Start of DATA FOR THE TASK

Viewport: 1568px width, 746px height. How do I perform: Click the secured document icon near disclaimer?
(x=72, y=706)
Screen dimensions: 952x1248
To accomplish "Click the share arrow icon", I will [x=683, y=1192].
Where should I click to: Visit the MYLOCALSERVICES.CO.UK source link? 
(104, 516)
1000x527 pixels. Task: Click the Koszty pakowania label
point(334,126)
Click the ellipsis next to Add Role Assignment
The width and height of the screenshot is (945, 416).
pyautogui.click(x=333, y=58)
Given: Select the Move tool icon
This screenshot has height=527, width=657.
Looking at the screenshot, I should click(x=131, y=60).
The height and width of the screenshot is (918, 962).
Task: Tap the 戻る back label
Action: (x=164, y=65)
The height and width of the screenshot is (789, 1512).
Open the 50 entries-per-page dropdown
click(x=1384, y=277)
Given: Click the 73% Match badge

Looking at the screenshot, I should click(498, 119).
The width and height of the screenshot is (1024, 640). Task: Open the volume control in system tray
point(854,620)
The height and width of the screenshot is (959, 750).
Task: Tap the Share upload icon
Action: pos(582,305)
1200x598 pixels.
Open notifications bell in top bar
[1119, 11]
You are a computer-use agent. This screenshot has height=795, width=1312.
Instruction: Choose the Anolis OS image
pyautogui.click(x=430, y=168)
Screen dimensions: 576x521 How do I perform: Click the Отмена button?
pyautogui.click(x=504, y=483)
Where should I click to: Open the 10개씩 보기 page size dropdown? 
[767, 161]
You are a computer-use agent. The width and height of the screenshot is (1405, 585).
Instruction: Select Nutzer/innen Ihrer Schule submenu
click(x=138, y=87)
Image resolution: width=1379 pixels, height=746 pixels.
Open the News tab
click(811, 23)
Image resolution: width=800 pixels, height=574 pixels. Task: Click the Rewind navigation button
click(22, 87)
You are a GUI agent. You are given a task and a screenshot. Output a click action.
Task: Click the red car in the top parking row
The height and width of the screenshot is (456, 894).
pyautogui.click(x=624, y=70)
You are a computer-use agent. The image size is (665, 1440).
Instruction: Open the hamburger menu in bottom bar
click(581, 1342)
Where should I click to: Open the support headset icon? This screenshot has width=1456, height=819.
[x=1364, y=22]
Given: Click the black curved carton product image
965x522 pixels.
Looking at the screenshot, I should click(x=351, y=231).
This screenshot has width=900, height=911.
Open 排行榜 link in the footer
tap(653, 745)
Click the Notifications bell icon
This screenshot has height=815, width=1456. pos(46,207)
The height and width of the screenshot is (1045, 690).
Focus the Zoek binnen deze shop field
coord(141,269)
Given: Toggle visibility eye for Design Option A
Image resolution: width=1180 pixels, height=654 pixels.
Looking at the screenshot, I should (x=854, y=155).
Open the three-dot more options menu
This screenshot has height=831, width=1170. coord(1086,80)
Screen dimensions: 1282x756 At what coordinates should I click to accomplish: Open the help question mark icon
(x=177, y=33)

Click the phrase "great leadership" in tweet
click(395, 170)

End of DATA FOR THE TASK

● **ASSIGNED TASK**: Retype every entry without changing anything.

● **TASK OUTPUT**:
Viewport: 1568px width, 746px height. How do I perform: Click the secured document icon near disclaimer?
(x=72, y=706)
Screen dimensions: 952x1248
To accomplish "Click the share arrow icon", I will [x=683, y=1192].
Where should I click to: Visit the MYLOCALSERVICES.CO.UK source link? 
(104, 516)
1000x527 pixels. Task: Click the Koszty pakowania label
point(334,126)
Click the ellipsis next to Add Role Assignment
The width and height of the screenshot is (945, 416).
pyautogui.click(x=333, y=58)
Given: Select the Move tool icon
This screenshot has height=527, width=657.
Looking at the screenshot, I should click(x=131, y=60).
The height and width of the screenshot is (918, 962).
Task: Tap the 戻る back label
Action: (x=164, y=65)
The height and width of the screenshot is (789, 1512).
Open the 50 entries-per-page dropdown
click(x=1384, y=277)
Given: Click the 73% Match badge

Looking at the screenshot, I should click(498, 119).
The width and height of the screenshot is (1024, 640). Task: Open the volume control in system tray
point(854,620)
The height and width of the screenshot is (959, 750).
Task: Tap the Share upload icon
Action: pos(582,305)
1200x598 pixels.
Open notifications bell in top bar
[1119, 11]
You are a computer-use agent. This screenshot has height=795, width=1312.
Instruction: Choose the Anolis OS image
pyautogui.click(x=430, y=168)
Screen dimensions: 576x521 How do I perform: Click the Отмена button?
pyautogui.click(x=504, y=483)
Where should I click to: Open the 10개씩 보기 page size dropdown? 
[767, 161]
You are a computer-use agent. The width and height of the screenshot is (1405, 585).
Instruction: Select Nutzer/innen Ihrer Schule submenu
click(x=138, y=87)
Image resolution: width=1379 pixels, height=746 pixels.
Open the News tab
click(811, 23)
Image resolution: width=800 pixels, height=574 pixels. Task: Click the Rewind navigation button
click(22, 87)
You are a GUI agent. You are given a task and a screenshot. Output a click action.
Task: Click the red car in the top parking row
The height and width of the screenshot is (456, 894).
pyautogui.click(x=624, y=70)
You are a computer-use agent. The image size is (665, 1440).
Instruction: Open the hamburger menu in bottom bar
click(581, 1342)
Where should I click to: Open the support headset icon? This screenshot has width=1456, height=819.
[x=1364, y=22]
Given: Click the black curved carton product image
965x522 pixels.
Looking at the screenshot, I should click(x=351, y=231).
This screenshot has width=900, height=911.
Open 排行榜 link in the footer
tap(653, 745)
Click the Notifications bell icon
This screenshot has height=815, width=1456. pos(46,207)
The height and width of the screenshot is (1045, 690).
Focus the Zoek binnen deze shop field
coord(141,269)
Given: Toggle visibility eye for Design Option A
Image resolution: width=1180 pixels, height=654 pixels.
Looking at the screenshot, I should (x=854, y=155).
Open the three-dot more options menu
This screenshot has height=831, width=1170. coord(1086,80)
Screen dimensions: 1282x756 At what coordinates should I click to accomplish: Open the help question mark icon
(x=177, y=33)

Click the phrase "great leadership" in tweet
click(395, 170)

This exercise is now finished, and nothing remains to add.